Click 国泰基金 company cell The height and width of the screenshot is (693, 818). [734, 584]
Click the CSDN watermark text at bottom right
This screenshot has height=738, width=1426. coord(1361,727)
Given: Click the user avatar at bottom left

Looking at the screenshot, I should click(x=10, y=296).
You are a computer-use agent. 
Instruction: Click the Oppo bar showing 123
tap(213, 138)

* * *

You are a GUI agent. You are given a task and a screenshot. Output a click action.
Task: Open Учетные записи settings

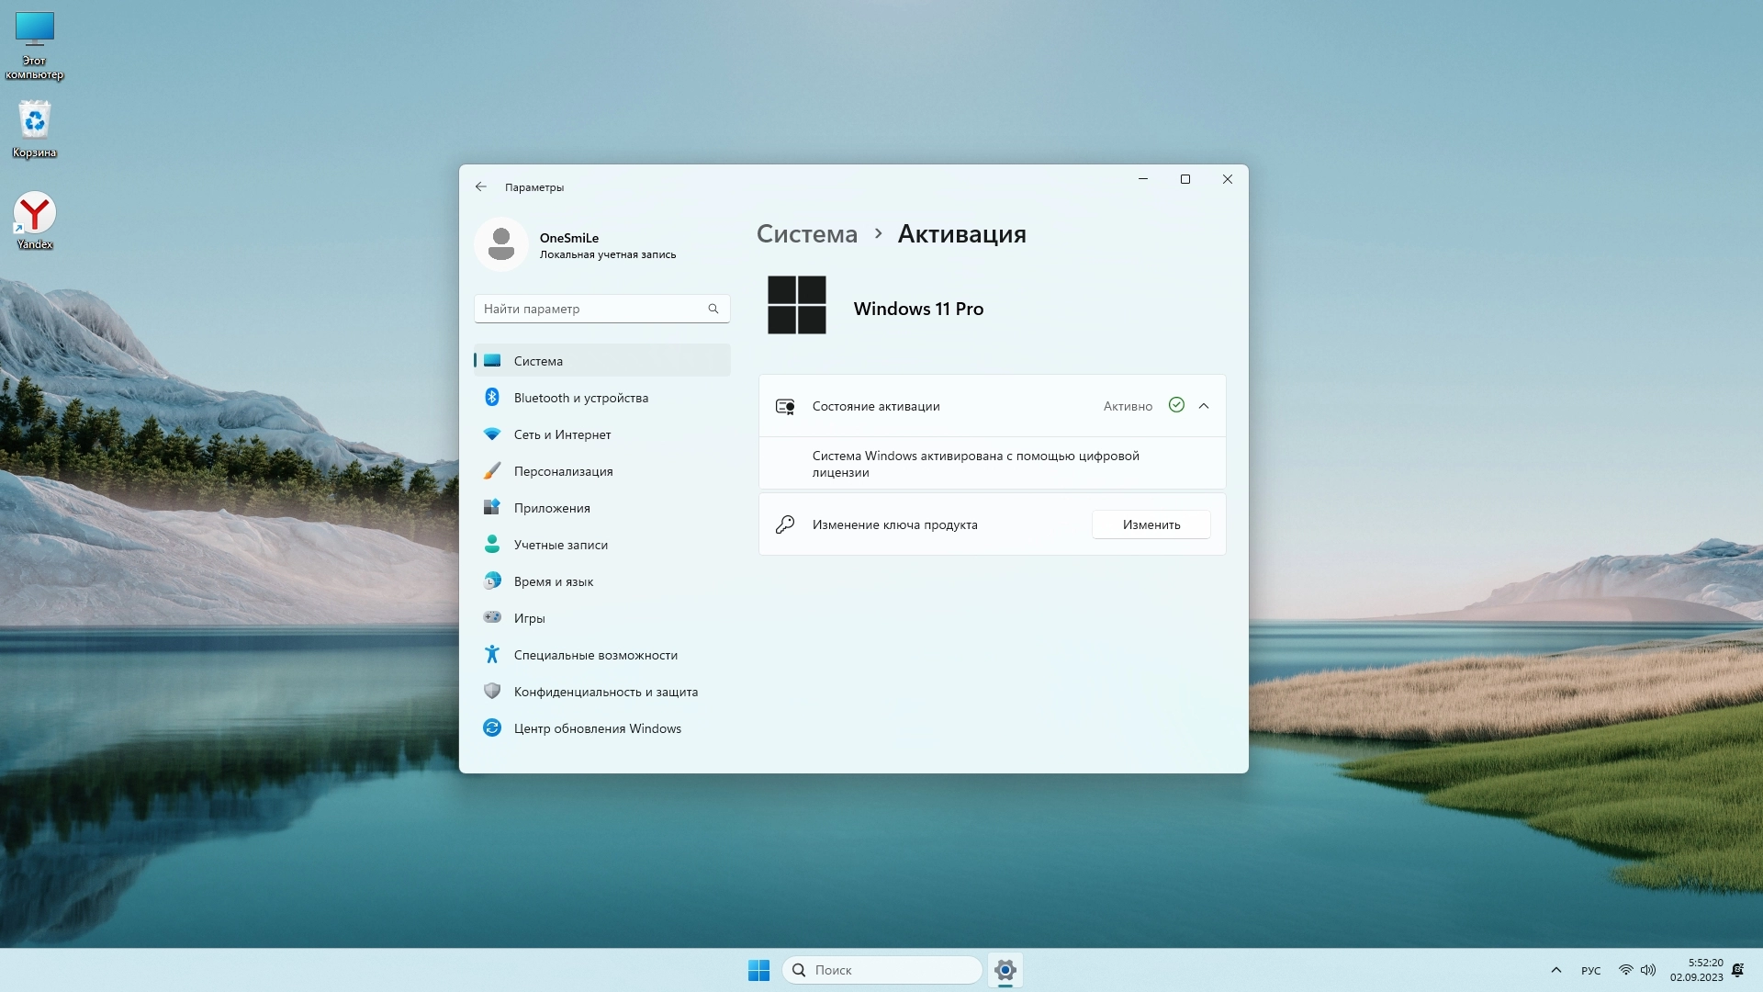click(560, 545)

*What is being asked*:
Please report every line of the listing that contains the string "agent".

*Response area*:
You are a computer-use agent. 
You are a GUI agent. You are given a task and a screenshot. Output a click action.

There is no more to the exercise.